After avoiding the subject for months, Elizabeth Colbert Busch finally brought up Mark Sanford's 2009 taxpayer-funded trip to Argentina "for a personal purpose" at Monday night's debate, only a week out from a May 7 special congressional election.

Ms. Colbert Busch, the sister of Comedy Central parodist Stephen Colbert and a Democrat, is up by a stunning 9 points in a district that last sent a Democrat to Congress in 1978. So the move to bring up the former governor's 2009 disappearance from office – ostensibly to hike the Appalachian Trail but in reality to visit a mistress – could speak to worries about closing the deal or to a desire to hammer the final nail in Mr. Sanford's political comeback.

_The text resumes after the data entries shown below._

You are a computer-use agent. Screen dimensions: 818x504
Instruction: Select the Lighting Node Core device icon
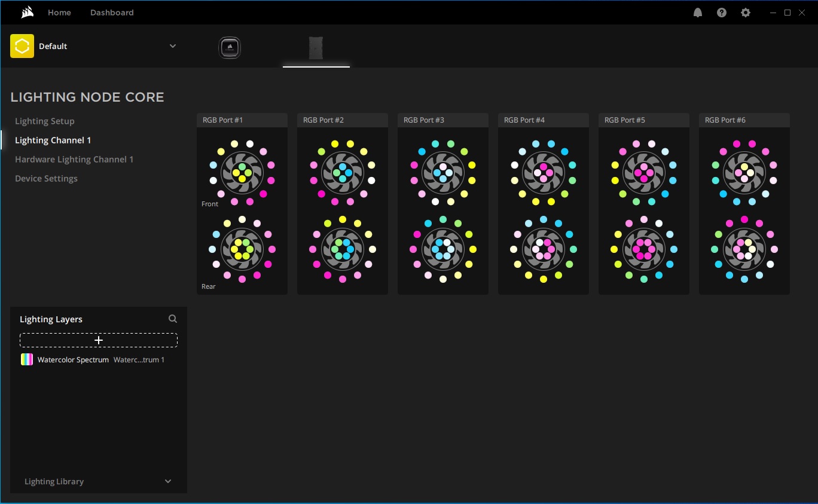(316, 48)
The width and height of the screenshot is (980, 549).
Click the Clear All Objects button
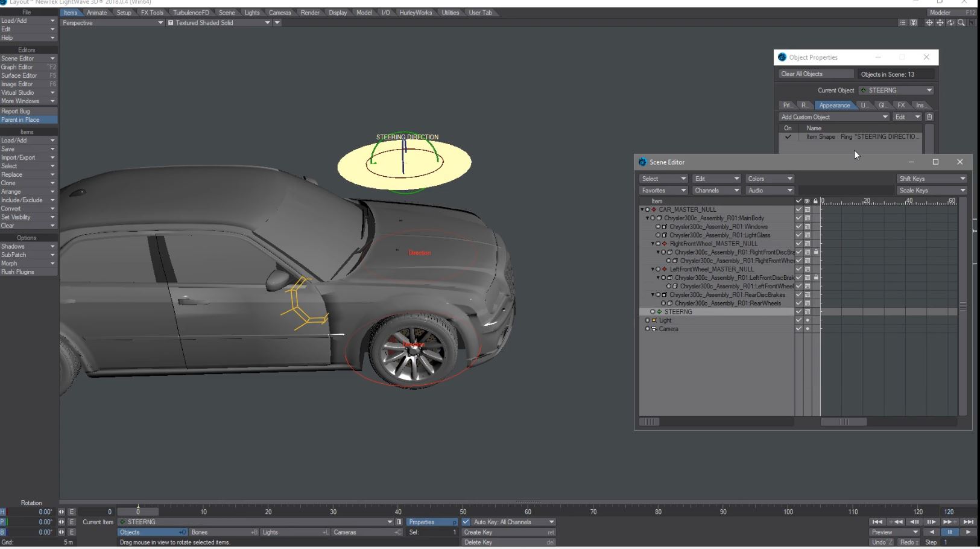click(x=815, y=74)
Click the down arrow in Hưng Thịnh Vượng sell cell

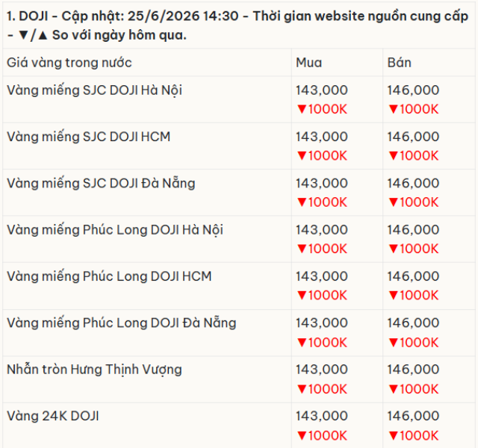point(394,389)
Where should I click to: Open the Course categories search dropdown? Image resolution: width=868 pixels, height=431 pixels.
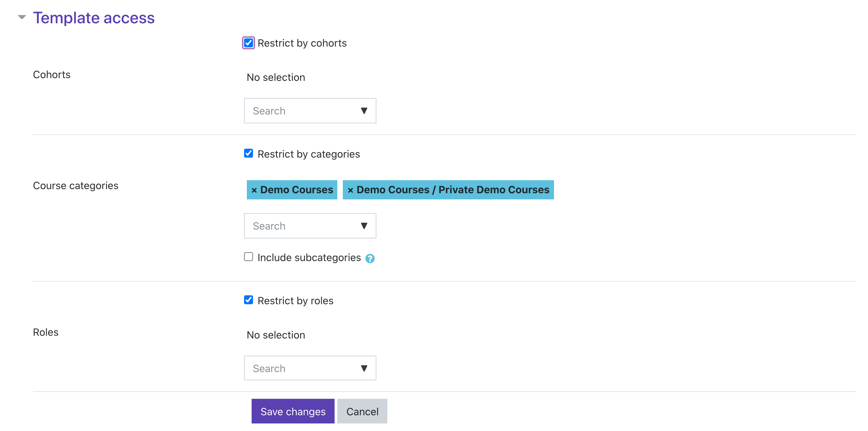(x=364, y=226)
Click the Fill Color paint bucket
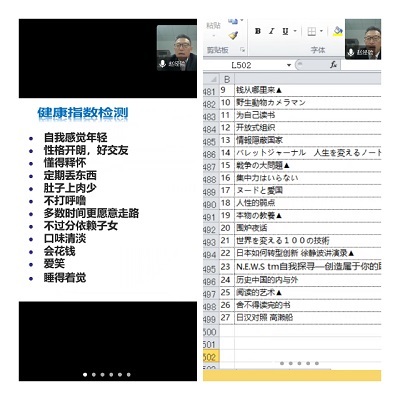Screen dimensions: 400x400 tap(338, 32)
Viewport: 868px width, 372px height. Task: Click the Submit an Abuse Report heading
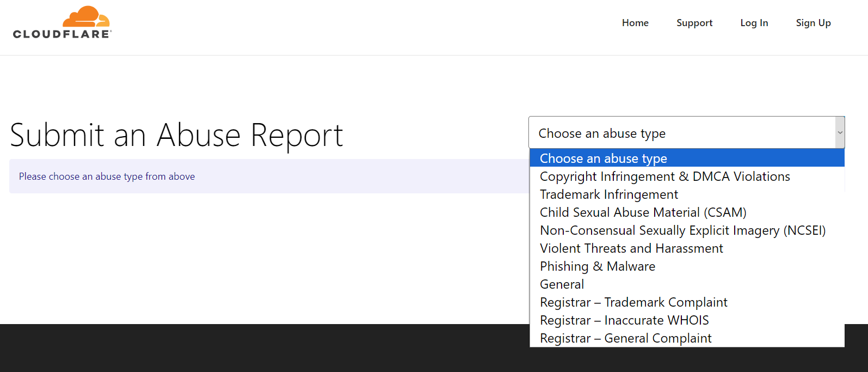click(x=176, y=135)
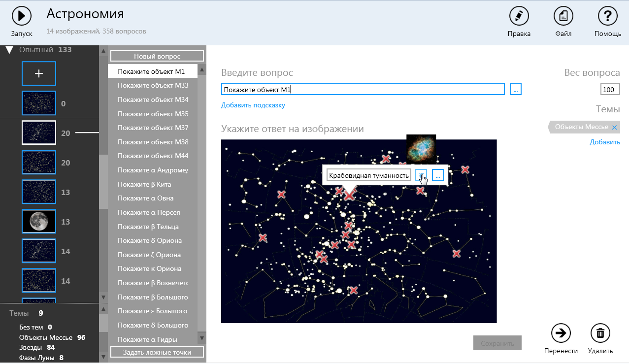
Task: Open the Правка pencil icon
Action: [x=519, y=16]
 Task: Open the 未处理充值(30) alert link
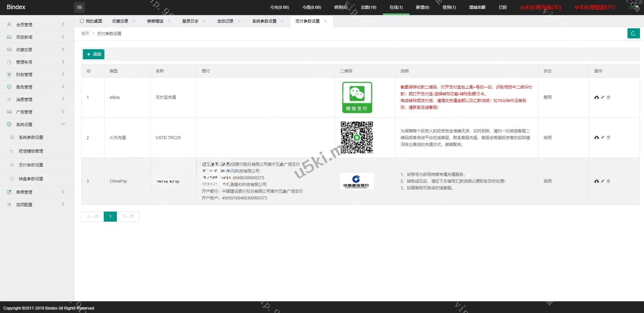click(541, 7)
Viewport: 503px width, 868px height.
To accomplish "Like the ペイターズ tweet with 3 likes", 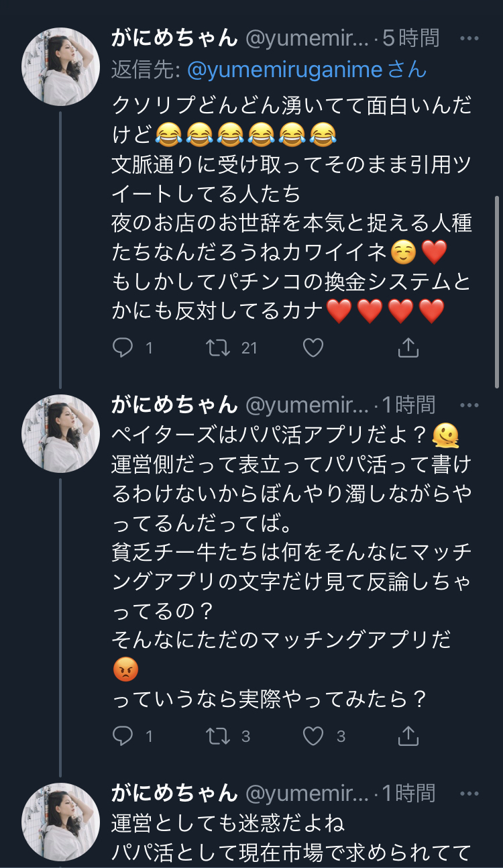I will [x=313, y=737].
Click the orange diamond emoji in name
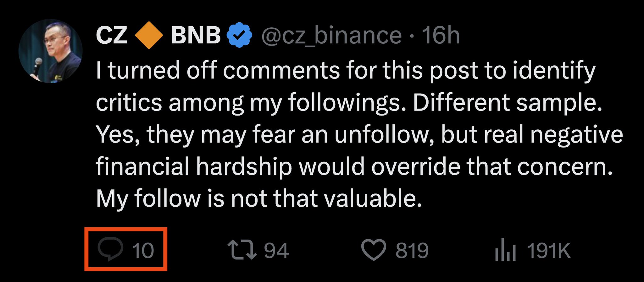This screenshot has height=282, width=644. coord(149,35)
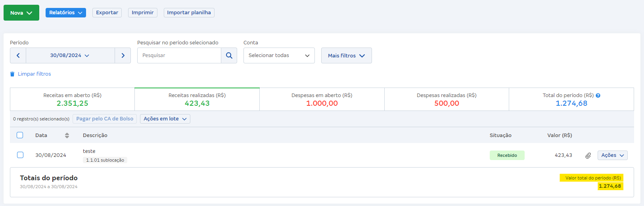Viewport: 644px width, 206px height.
Task: Open Ações menu for teste row
Action: [x=612, y=155]
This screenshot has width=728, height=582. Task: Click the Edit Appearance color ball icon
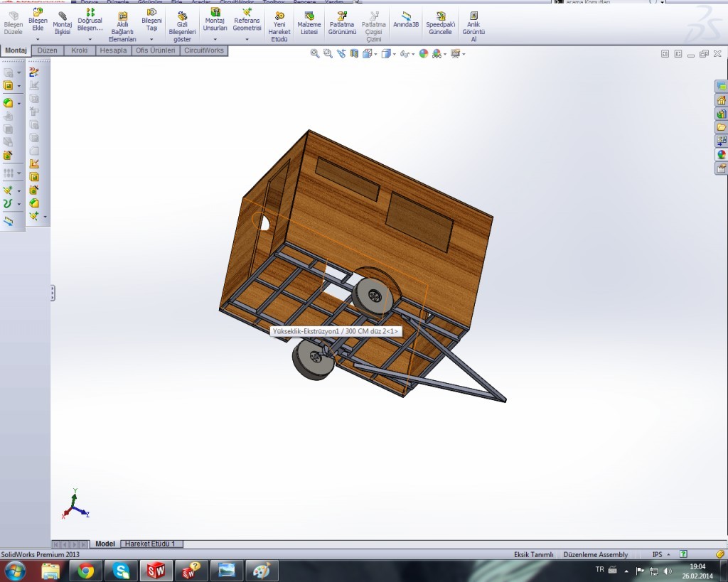pyautogui.click(x=424, y=53)
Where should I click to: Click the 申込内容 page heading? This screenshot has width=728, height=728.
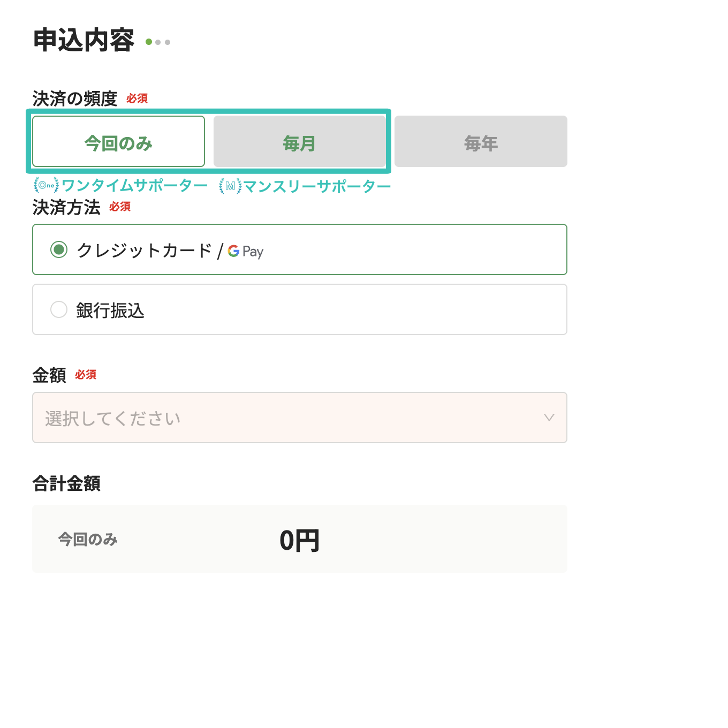coord(84,40)
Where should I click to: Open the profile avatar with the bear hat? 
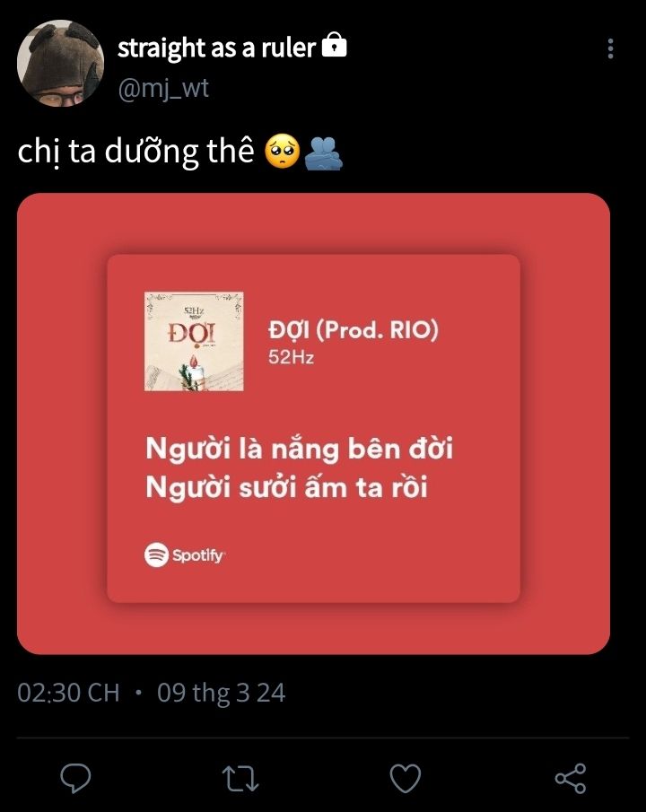(x=61, y=63)
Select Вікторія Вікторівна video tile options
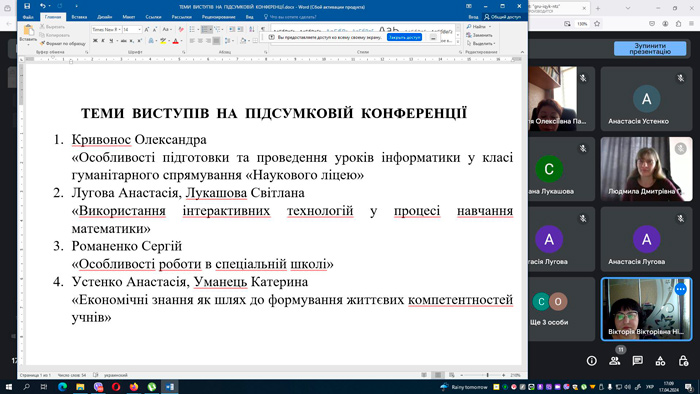 coord(680,290)
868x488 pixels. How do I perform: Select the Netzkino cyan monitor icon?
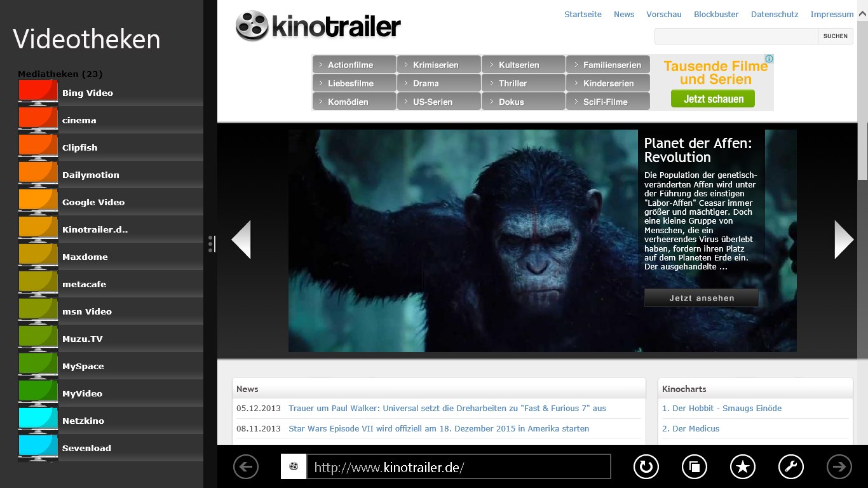tap(38, 420)
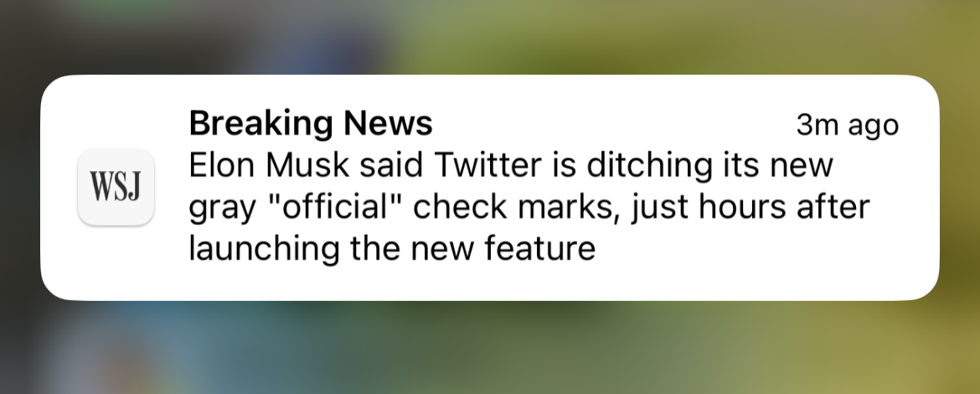This screenshot has height=394, width=980.
Task: Click "check marks" in the notification text
Action: coord(508,207)
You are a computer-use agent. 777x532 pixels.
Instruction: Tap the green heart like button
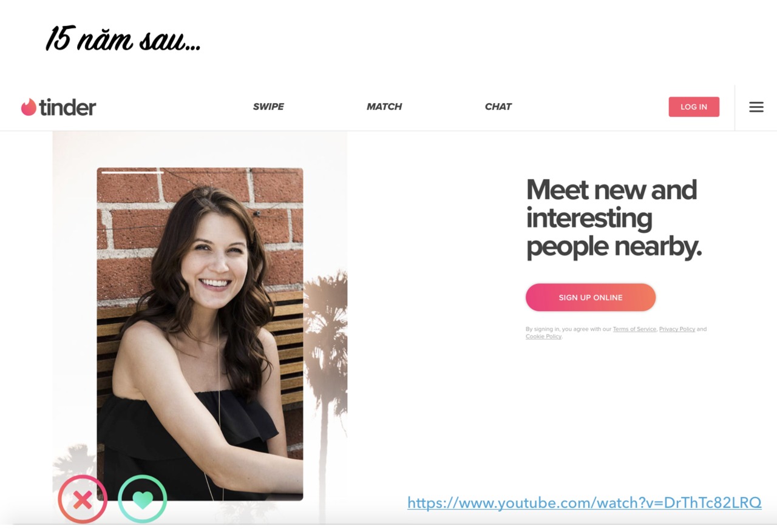[x=142, y=500]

Whatever the impetus, the dig struck straight at Sanford's greatest political weakness – his views about and treatment of women, and how his past and present actions play with women, who make up 55 percent of voters in the district and trend fiscally conservative but socially moderate.

The apparent failure so far by Sanford to win over conservative women voters looms large in the contest – arguably larger than Colbert Busch's competent campaign or the broader philosophical and political issues in the race, including the debate about the federal government's role in rehabilitating the Port of Charleston.

"Mark Sanford seems to be the Todd Akin of this special election, meaning it's more about him than about her," says Michele Swers, a political scientist at Georgetown University in Washington.

Though oddsmakers in South Carolina generally gave Sanford, the veteran politician, the slight win in the debate, the lingering line is Colbert Busch "pressing the button to remind people why they don't like" Sanford, Professor Swers adds. "She managed to tie his lack of fiscal responsibility to the elephant in the room, his having an affair while in office and using taxpayer money to support it, which is both a violation of fiscal conservative principles that Republicans like and a violation of family values that Republicans tend to admire. Both of those things in one sentence – you can't get better than that for her."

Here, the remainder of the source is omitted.